Arguably so people can read the drafts, yes I understand that, yet if the
active participants don't have time to read it, then it won't get time for
discussion at the meeting. If they did, then it will be discussed, and if
people feel that it wasn't presented early enough, then they say so on the
various venues available, not limited simply to stating so at the
microphone.
-=R


On Tue, Feb 26, 2013 at 7:35 PM, Doug Barton <dougb(_at_)dougbarton(_dot_)us> 
wrote:

On 02/26/2013 02:49 PM, Margaret Wasserman wrote:


On Feb 26, 2013, at 5:38 PM, Pete Resnick 
<presnick(_at_)qti(_dot_)qualcomm(_dot_)com>
wrote:

 But more seriously: I agree with you both.
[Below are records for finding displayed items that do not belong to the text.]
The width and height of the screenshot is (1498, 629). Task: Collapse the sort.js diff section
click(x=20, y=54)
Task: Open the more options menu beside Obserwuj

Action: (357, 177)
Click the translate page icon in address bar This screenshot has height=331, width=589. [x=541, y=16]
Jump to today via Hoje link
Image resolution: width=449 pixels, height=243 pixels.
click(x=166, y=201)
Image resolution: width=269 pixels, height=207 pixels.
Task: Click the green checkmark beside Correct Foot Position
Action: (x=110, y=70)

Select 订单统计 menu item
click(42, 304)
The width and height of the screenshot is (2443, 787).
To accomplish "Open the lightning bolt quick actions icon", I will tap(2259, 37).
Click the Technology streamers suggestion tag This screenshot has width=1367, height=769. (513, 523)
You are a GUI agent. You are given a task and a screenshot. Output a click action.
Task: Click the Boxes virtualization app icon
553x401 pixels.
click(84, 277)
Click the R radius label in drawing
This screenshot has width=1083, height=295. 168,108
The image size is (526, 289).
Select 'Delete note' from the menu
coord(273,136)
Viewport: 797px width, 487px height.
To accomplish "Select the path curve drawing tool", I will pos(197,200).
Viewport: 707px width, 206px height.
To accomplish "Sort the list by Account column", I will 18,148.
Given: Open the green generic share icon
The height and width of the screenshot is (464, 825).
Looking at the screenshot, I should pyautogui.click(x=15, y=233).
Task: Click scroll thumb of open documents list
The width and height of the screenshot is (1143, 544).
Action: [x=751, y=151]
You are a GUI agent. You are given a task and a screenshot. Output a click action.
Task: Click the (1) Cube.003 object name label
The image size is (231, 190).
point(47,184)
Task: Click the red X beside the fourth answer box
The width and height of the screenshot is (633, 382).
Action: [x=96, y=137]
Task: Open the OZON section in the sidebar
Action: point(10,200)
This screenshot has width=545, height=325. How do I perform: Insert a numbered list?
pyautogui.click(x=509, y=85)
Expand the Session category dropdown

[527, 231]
The deadline is silly.


+1

The deadline originated because the secretariat needed time to post all
of those drafts (by hand) before the meeting.  The notion of an automated
tool that blocks submissions for two weeks before the meeting is just silly.


-1

There are a non-trivial number of people who are intensely busy in the
weeks leading up to a meeting, with a high degree of overlap with the set
of people we want to be able to actually read the drafts prior to the face
to face meeting of the WG. The same argument applies, although to a
somewhat lesser extent, to being able to post for groups that are not
meeting.

Is a few weeks where people cannot post what they want, when they want to;
in order for the larger populace of the IETF to be able to focus on the
activity in and around the meeting REALLY that much of a burden?